> [What is asked]:
Pick up the forum thread about reloading .38 Special ammunition after its last post and continue it.

> [Passage given]:

○ ○ ○ ○ ○

I see some items for reloading are hard to get. I have decided to get the materials before getting a press.
The research I have done has pointed to .38 wad cutters. Could you please advise and suggestions and economical sources for projectiles, powder, and primers.

Is it hard to get these items? Appx. what will I have in each round? I have plenty of brass. How many times can I use the brass? I will tackle the .40 round later.


04-24-2010, 15:22
Bullets Oregon Trail Laser-Cast 158gr SWC
Powder HP38/Win 231 Unique Bullseye
Primers any small pistol primers (I prefer CCI and Remington)

You will also need some manuals

I recomend Lyman 49th Edition, ABCs of reloading, and Speer 14th

04-24-2010, 15:30
Oh and with a light charge in .38 special you can get 10 or more reloads with some brass. When you start raising the powder charge the amount of times you can use the brass goes down.

If I were you I would start with the sp101. It is a very tough gun in case you mess up the charge in some way. My 101 is chambered in .357 and I once double charged a close to max load and was fine. I don't know if your 101 is .357 or .38, or if the build differs in the 2 cals, but I'm sure it will be more forgiving if you mess up than the Taurus.

Good Luck :wavey:

04-24-2010, 15:33
If for some reason you haven't read this sticky read it before you decide on a press.


04-24-2010, 15:36
Once you get the prices of each component plug um into this for total cost per round.


04-24-2010, 16:29
Ok, thanks for the info! What's the best supplier? Is the primers available now?????

04-24-2010, 16:45
Your choice of components really depends on what you plan on doing with your loads. If you want to shoot NRA targets out to 50 yards the WC is the way to go... much past 50 yards and they start to tumble and keyhole. (Makes spotting hits on 100 yard targets pretty easy.)

Many people prefer the hollow base design but I never really noticed any difference and if you're a caster the extra trouble of a HB just isn't worth it.

○ ○ ○ ○ ○

> [Supplied information]:
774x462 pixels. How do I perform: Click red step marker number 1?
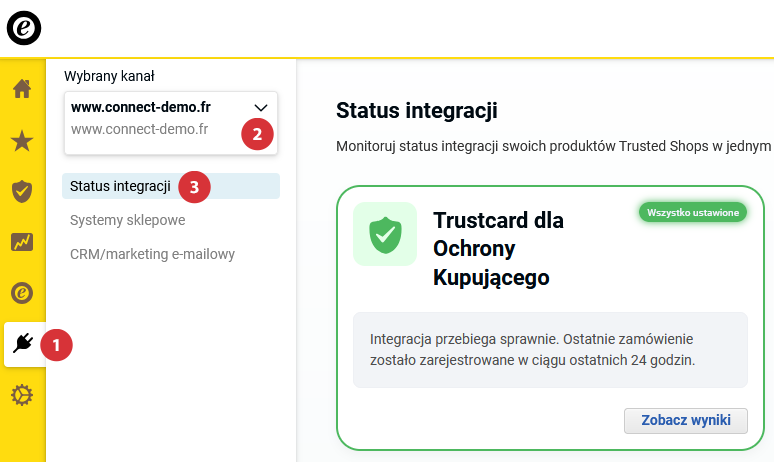pos(56,345)
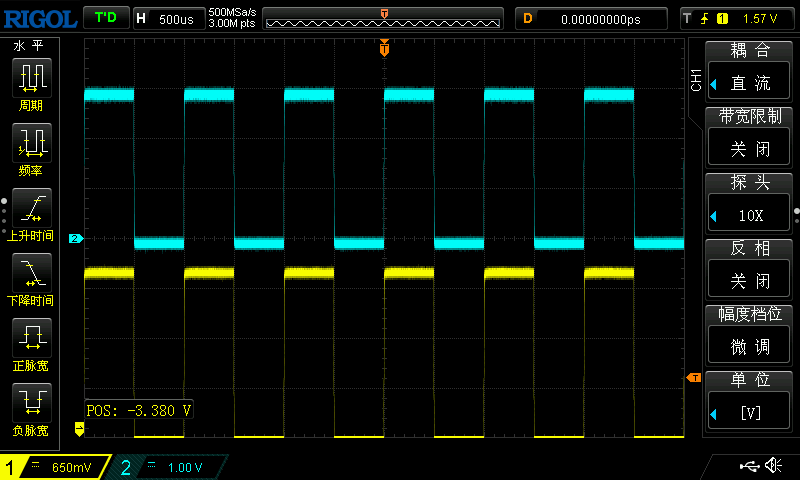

○ ○ ○ ○ ○

> [Result of this exercise]:
If your goal is to shoot poppers or just steel in general you may want to consider a semi-wadcutter design in the 158-162 grain range. Since it's a very versatile weight and design you can load it from an accuracy standpoint, plinking, gaming, hunting and self-defense. A very enjoyable bullet that will keep you from getting bored for a very, very long time.

I don't believe you mentioned what barrel length you plan on shooting but most fixed sight 2 - 2 1/2 revolvers are pretty much sighted for a 158 grain bullet.

As far as primers are concerned you might want to consider placing a bulk order with a place such as Powder Valley for at least 10K and then just buy a brick every now ant then locally until your order is filled.

Even if you discover that you don't care for loading your money will not be wasted... you can resell the primers quicker than a woman on a troop train.

There are more suitable powders for the .38 than Carter has Little Liver Pills and your choice will again depend on the type of loading you plan to do. Basic rule of thumb... lighter the load the faster the powder. Trial and error is part of the enjoyment of loading.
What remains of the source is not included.